The spectrum has analytic formula, we can check the accuracy of eigenvalues easily. The user can change the dimension of the matrix to measure the performance of eigenvalue solver.

The example code enables peer-to-peer access to take advantage of NVLINK. The user can check the performance by on/off peer-to-peer access.

The procedures of these three examples are 1) to prepare a tridiagonal matrix in distributed sense, 2) to query size of the workspace and to allocate the workspace for each device, 3) to compute eigenvalues and eigenvectors, and 4) to check accuracy of eigenvalues.

The example 1 allocates distributed matrix by calling createMat. It generates the matrix on host memory and copies it to distributed device memory via memcpyH2D.

The example 2 allocates distributed matrix maunally, generates the matrix on host memory and copies it to distributed device memory manually. This example is for the users who are familiar with data layout of ScaLAPACK.

The example 3 allocates distributed matrix by calling createMat and generates the matrix element-by-element on distributed matrix via memcpyH2D. The user needs not to know the data layout of ScaLAPACK. It is useful when the matrix is sparse.

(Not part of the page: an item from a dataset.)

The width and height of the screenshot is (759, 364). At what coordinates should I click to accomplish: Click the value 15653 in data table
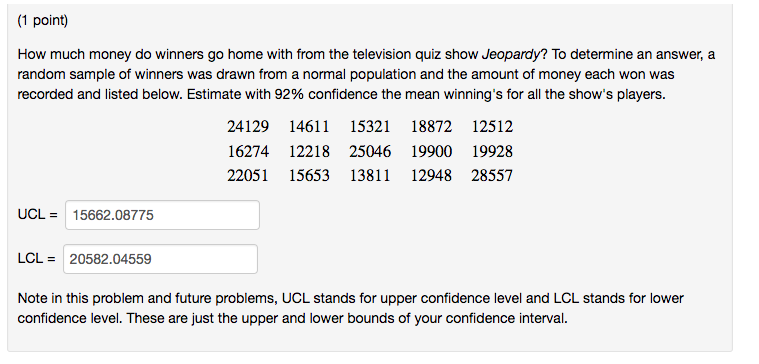tap(309, 175)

Supported SM Architectures

All GPUs supported by CUDA Toolkit (https://developer.nvidia.com/cuda-gpus)

Supported OSes

Linux
Windows

Supported CPU Architecture

x86_64
ppc64le
arm64-sbsa

CUDA APIs involved

Building (make)

Prerequisites

  • A Linux/Windows system with recent NVIDIA drivers.
  • CMake version 3.18 minimum
  • Minimum CUDA 10.1 toolkit is required.

Build command on Linux

$ mkdir build
$ cd build
$ cmake .. #-DSHOW_FORMAT=ON
$ make

Make sure that CMake finds expected CUDA Toolkit. If that is not the case you can add argument -DCMAKE_CUDA_COMPILER=/path/to/cuda/bin/nvcc to cmake command.

Build command on Windows

$ mkdir build
$ cd build
$ cmake -DCMAKE_GENERATOR_PLATFORM=x64 ..
$ Open cusolver_examples.sln project in Visual Studio and build

Usage 1

$  ./cusolver_MgSyevd_example1

Sample example output:

Test 1D Laplacian of order 2111
Step 1: create Mg handle and select devices
        There are 1 GPUs
        device 0, NVIDIA GeForce RTX 2080 with Max-Q Design, cc 7.5
step 2: Enable peer access.
Step 3: allocate host memory A
Step 4: prepare 1D Laplacian
Step 5: create matrix descriptors for A and D
Step 6: allocate distributed matrices A and D
Step 7: prepare data on devices
Step 8: allocate workspace space
        Allocate device workspace, lwork = 19648160
Step 9: compute eigenvalues and eigenvectors
Step 10: copy eigenvectors to A and eigenvalues to D
Step 11: verify eigenvales
     lambda(k) = 4 * sin(pi/2 *k/(N+1))^2 for k = 1:N

|D - lambda|_inf = 2.220446E-15

step 12: free resources

Usage 2

$  ./cusolver_MgSyevd_example2

Sample example output:

Test 1D Laplacian of order 2111
Step 1: create Mg handle and select devices
        There are 1 GPUs
        device 0, NVIDIA GeForce RTX 2080 with Max-Q Design, cc 7.5
step 2: Enable peer access.
Step 3: allocate host memory A
Step 4: prepare 1D Laplacian
Step 5: create matrix descriptors for A and D
Step 6: allocate distributed matrices A and D
Step 7: prepare data on devices
Step 8: allocate workspace space
        Allocate device workspace, lwork = 19648160
Step 9: compute eigenvalues and eigenvectors
Step 10: copy eigenvectors to A and eigenvalues to D
Step 11: verify eigenvales
     lambda(k) = 4 * sin(pi/2 *k/(N+1))^2 for k = 1:N

|D - lambda|_inf = 2.220446E-15

step 12: free resources

Usage 3

$  ./cusolver_MgSyevd_example3

Sample example output:

Test 1D Laplacian of order 2111
Step 1: Create Mg handle and select devices
        There are 1 GPUs
        Device 0, NVIDIA GeForce RTX 2080 with Max-Q Design, cc 7.5
step 2: Enable peer access.
Step 3: Allocate host memory A
Step 4: Create matrix descriptors for A and D
Step 5: Allocate distributed matrices A and D, A = 0 and D = 0
Step 6: Prepare 1D Laplacian
Step 7: Allocate workspace space
        Allocate device workspace, lwork = 19648160
Step 8: Compute eigenvalues and eigenvectors
Step 9: Copy eigenvectors to A and eigenvalues to D
Step 11: Verify eigenvales
     lambda(k) = 4 * sin(pi/2 *k/(N+1))^2 for k = 1:N

|D - lambda|_inf = 2.220446E-15

step 12: Free resources